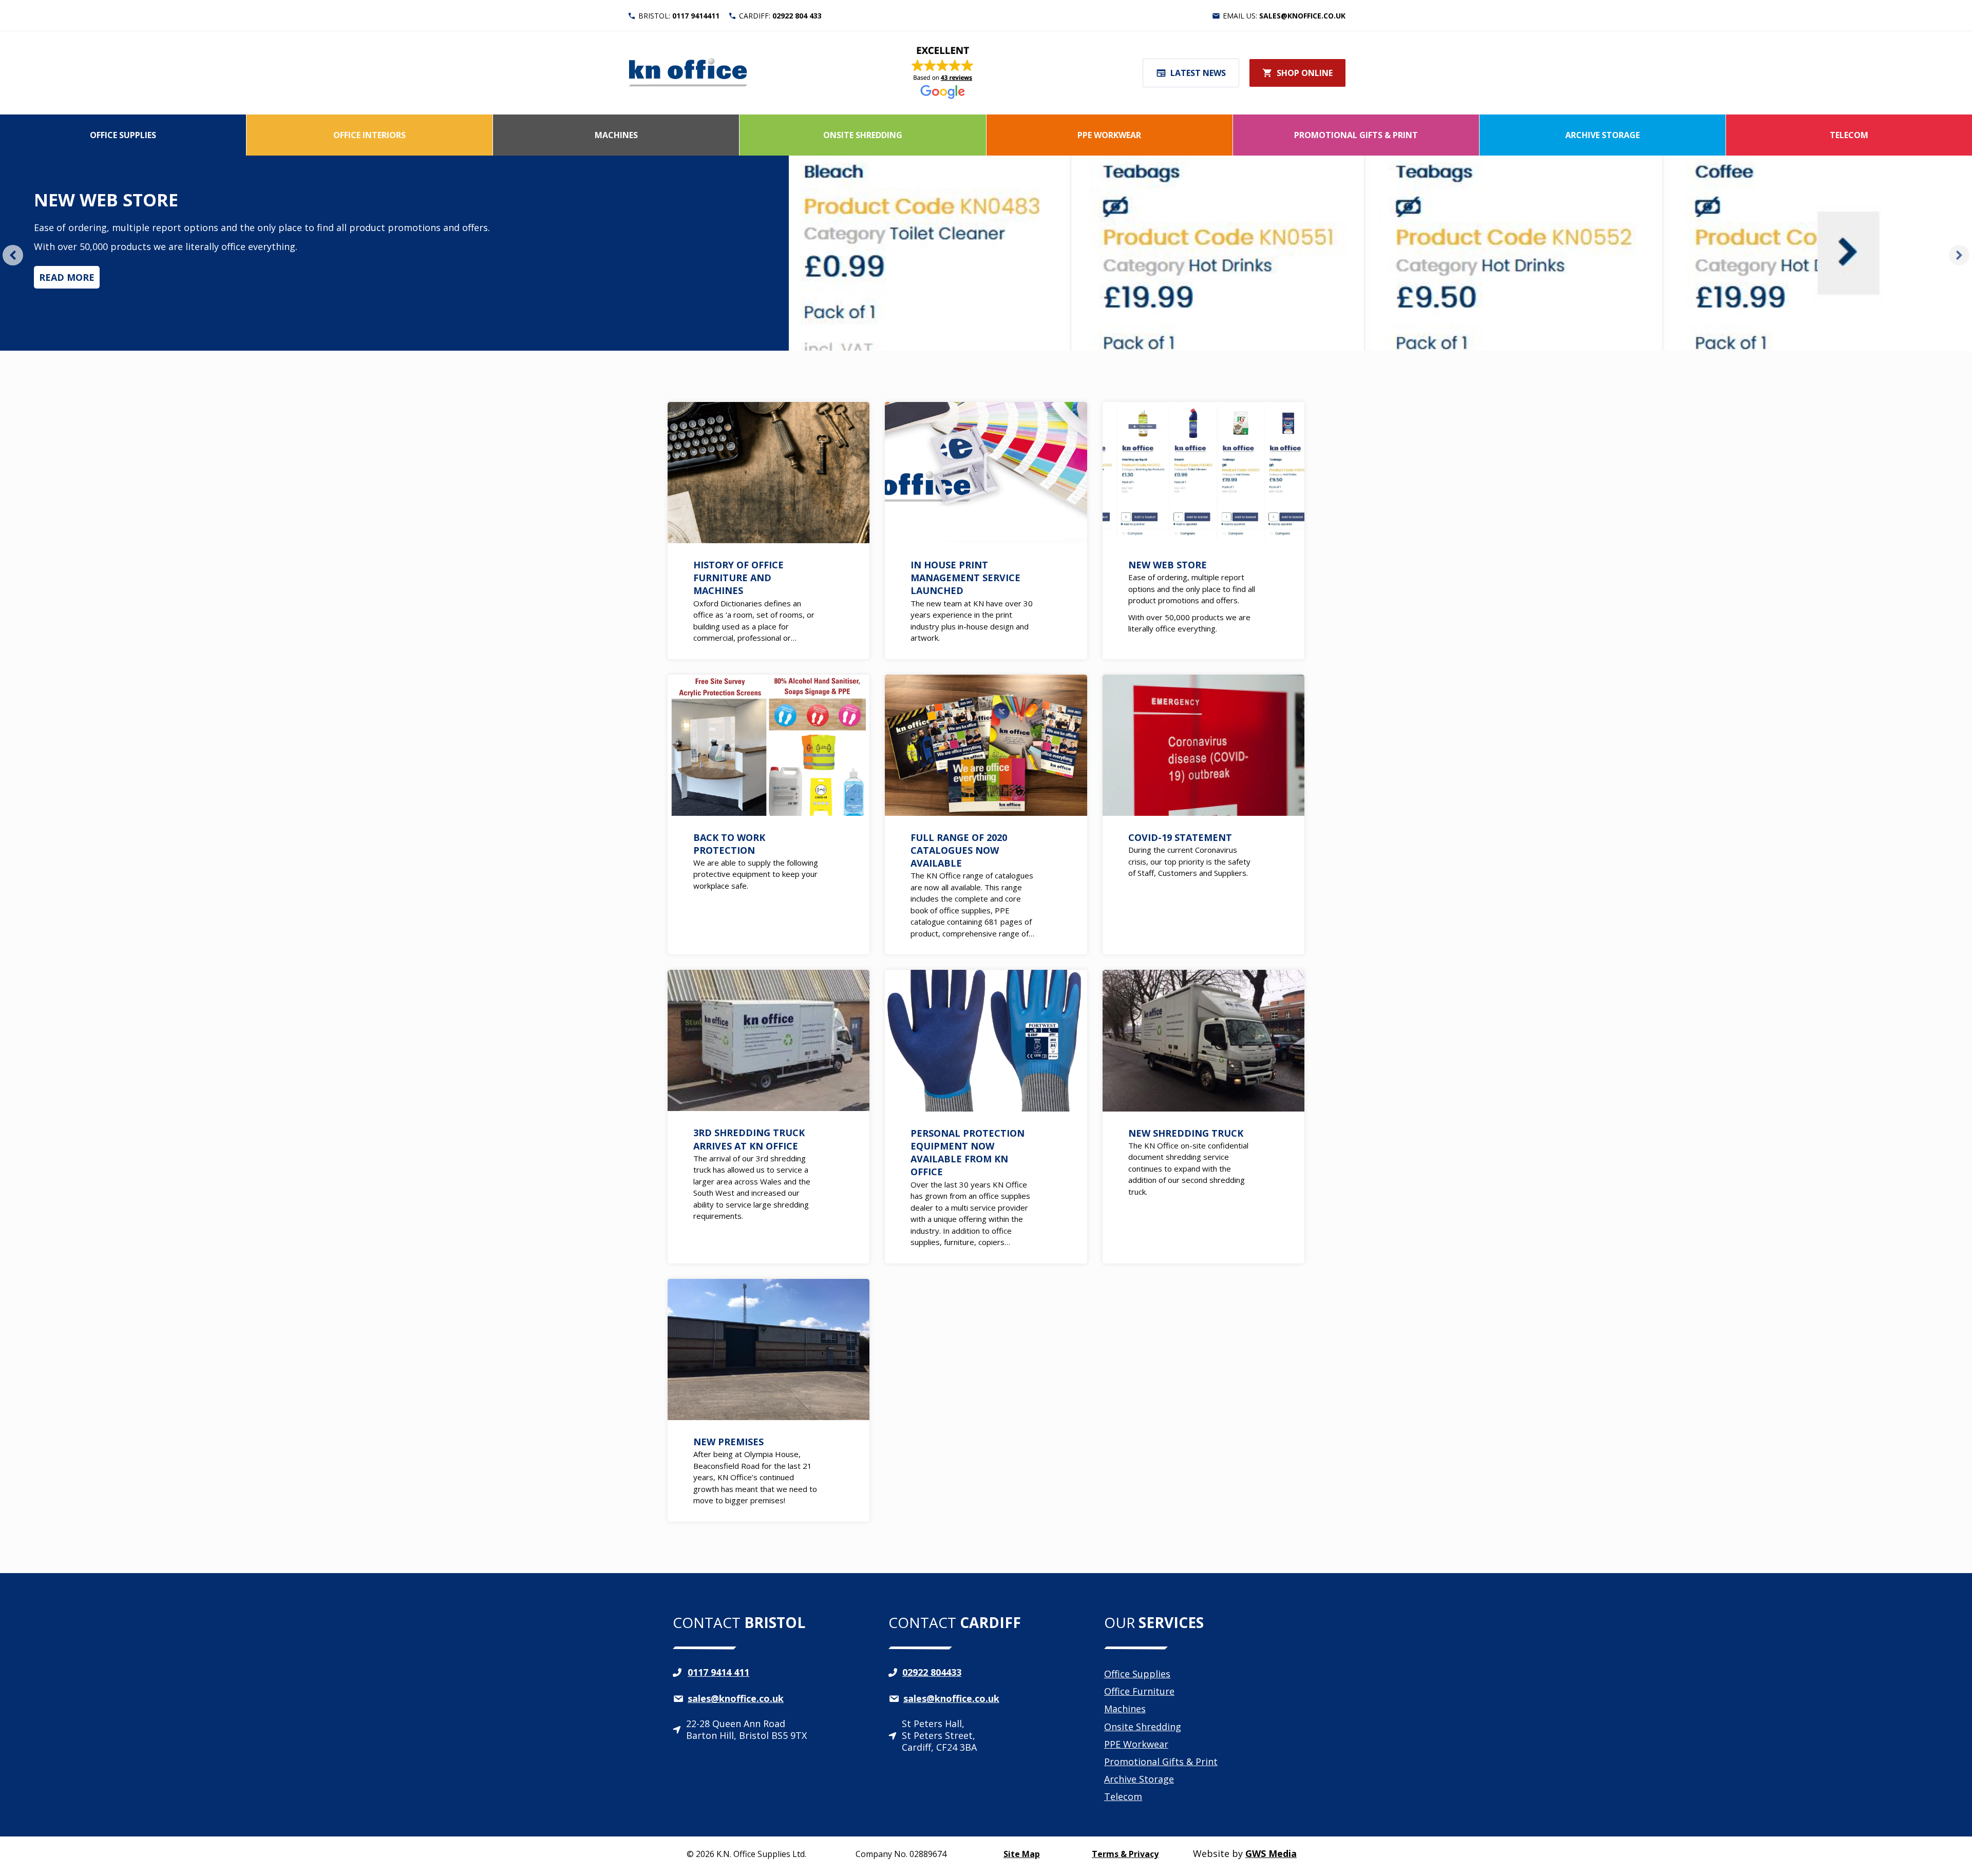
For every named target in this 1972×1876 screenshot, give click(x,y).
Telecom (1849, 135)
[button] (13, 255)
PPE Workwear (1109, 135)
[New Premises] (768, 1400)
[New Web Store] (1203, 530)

--

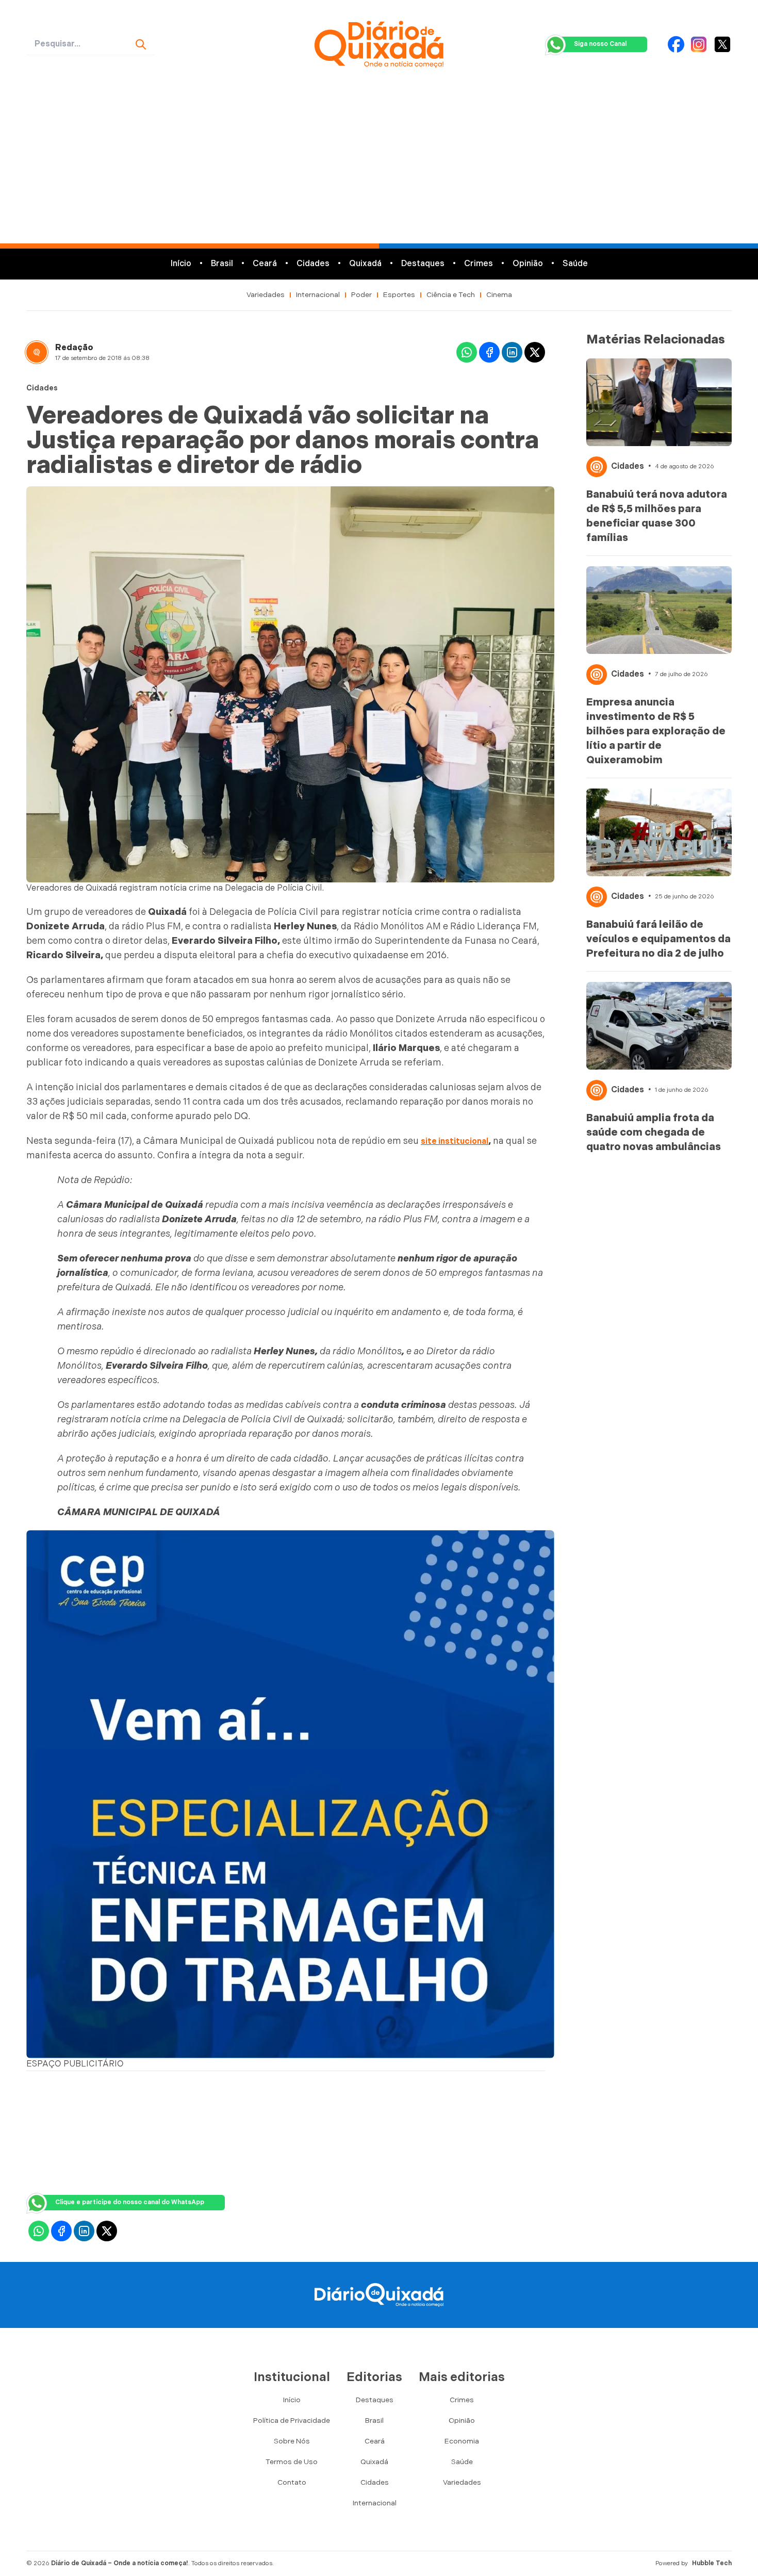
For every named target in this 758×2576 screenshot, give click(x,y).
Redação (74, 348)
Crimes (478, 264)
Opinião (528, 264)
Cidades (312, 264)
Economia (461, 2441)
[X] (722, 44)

- [PROBLEM DETAILS]
The stretch of entries above that starts with the line containing "For every named target in this 1972×1876" and goes on through the line containing "[New Web Store] (1203, 530)" is to be transcribed exactly, and no other line is to be transcribed.

- [RESULT FOR THIS EXERCISE]
For every named target in this 1972×1876 screenshot, give click(x,y).
Telecom (1849, 135)
[button] (13, 255)
PPE Workwear (1109, 135)
[New Premises] (768, 1400)
[New Web Store] (1203, 530)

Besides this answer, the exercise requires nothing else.